The platform marches slowly towards the definition of a strategic health plan for the region of Gafsa. The 28th September, participants of the platform, representatives of the civil society mainly, have defined different strategic areas in which they will work actively with the support of doctors and specialists, to imagine the best possible way to organise health services, to train health workers and to raise public awareness.
As part of this facilitation, good collaboration with officials of Médecins du Monde on site.”
Request for help and contributions
Gemma van Voorst is looking for a 30 minutes exercise to have participants of an event experience SALT. Rituu B. Nanda shared the "paper heart exercise" that shows that we all have strengths. Gemma’s request.
What else is happening in The Constellation?
The reply of Joao Arnaldo Vembane to Jean-Louis Lamboray’s Request, “What is the essence of the Constellation?” resonates with this month’s news from Singapore and Brazil highlighting the importance of neighbourhoods: “Life in community is more than important but the essence of humanity. In Africa we name it 'ubuntu' (being person): 'a muntu u muntu ka bantu'(true humanity is about being with humans).
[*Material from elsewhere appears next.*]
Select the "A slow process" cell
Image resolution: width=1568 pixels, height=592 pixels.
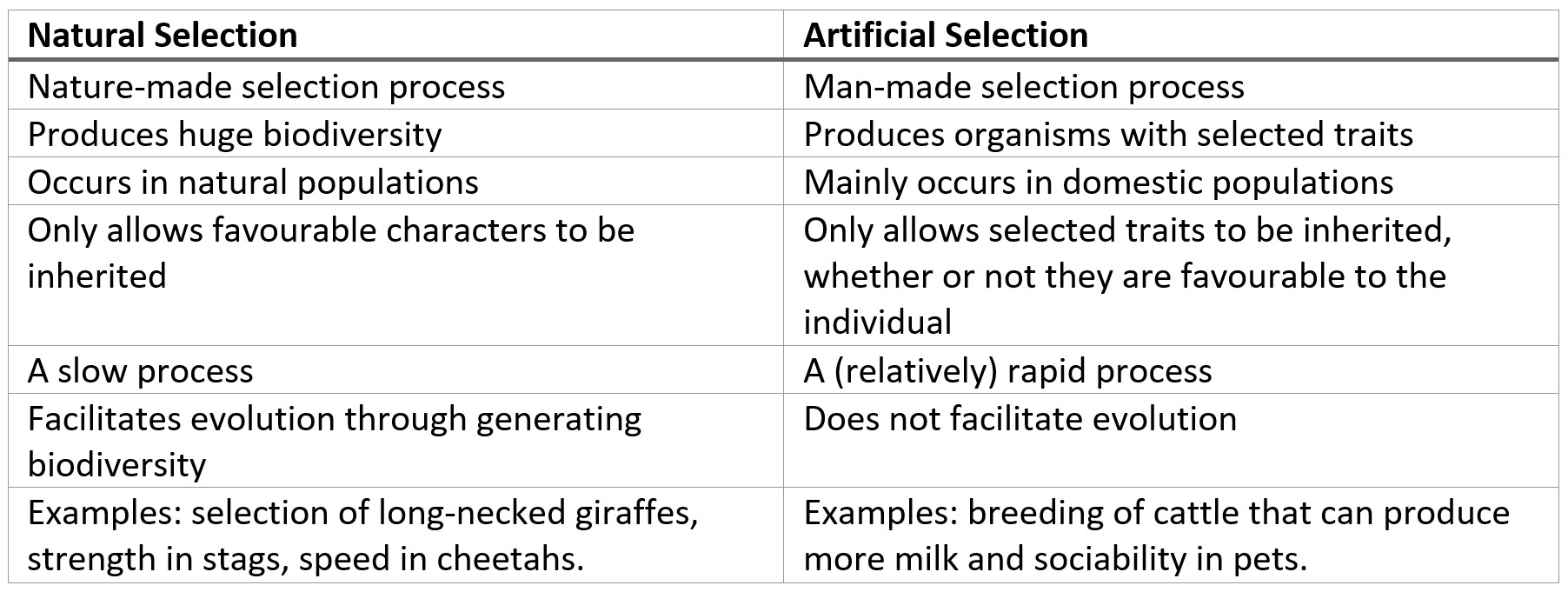[x=141, y=371]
Therefore, for me the constellation is the essence of humanity.”
In Melbourne, Australia, Laurel and the Board of Westcasa have held a day of activities for prevention against sexual violence. Eric Uwintwaza of Burundi proposes to share their experiences in the fight against such violence.Laurel’s blog.
In her program Priorité santé of Radio France Internationale, 9th September, Claire Hédon interviewed Jean-Louis Lamboray in the context of the publication of his latest book, « Qu’est-ce qui nous rend humains ? », Vololomanitra Belalahy, public health physician in Lubumbashi, who described the evolution of approaches to fight against resistance to vaccination in the DRC, and Eric Uwintwaza specialist in project management and coaches of the Constellation in Burundi, who described the dependence on foreign financing.
From 28 September to 5 October, Constellation coaches Sirinate Piyajitpirat and Usa Duongsaa will be in the Solomon Islands for the second on-site accompaniment. The main purpose is to facilitate the measurement and capture of progress by communities. Also, to stimulate and keep the growing momentum for AAS Competence in Solomon Islands!
From 11 to 13 October, Dutch Competence will held a Facilitators Workshop for all interested in facilitating or adapting the approach to their own context.
From 14 to 18 October, Constellation coach Olivia Munoru will bring a Fourth Support visit for AAS Competence in Cambodia.
From 21 to 23 October, Jean-Louis Lamboray will facilitate a session on community participation at the Conference on the 25th anniversary of the Harare Declaration on the health district strategy which will be held in Dakar, Senegal
From 8 to 10 November, BelCompetence invites you to discover SALT and learn to facilitate CLCP.
From 5 to 8 December 2013, in Kathmandu, Nepal, new facilitators and community members will come together to capture and share what they have learned on implementing CLC in Nepal. The facilitation team of thisLearning Festival will be Ruben Delprado (UNAIDS), Bina Pokharel, Rituu B. Nanda and Usa Duongsaa (Constellation).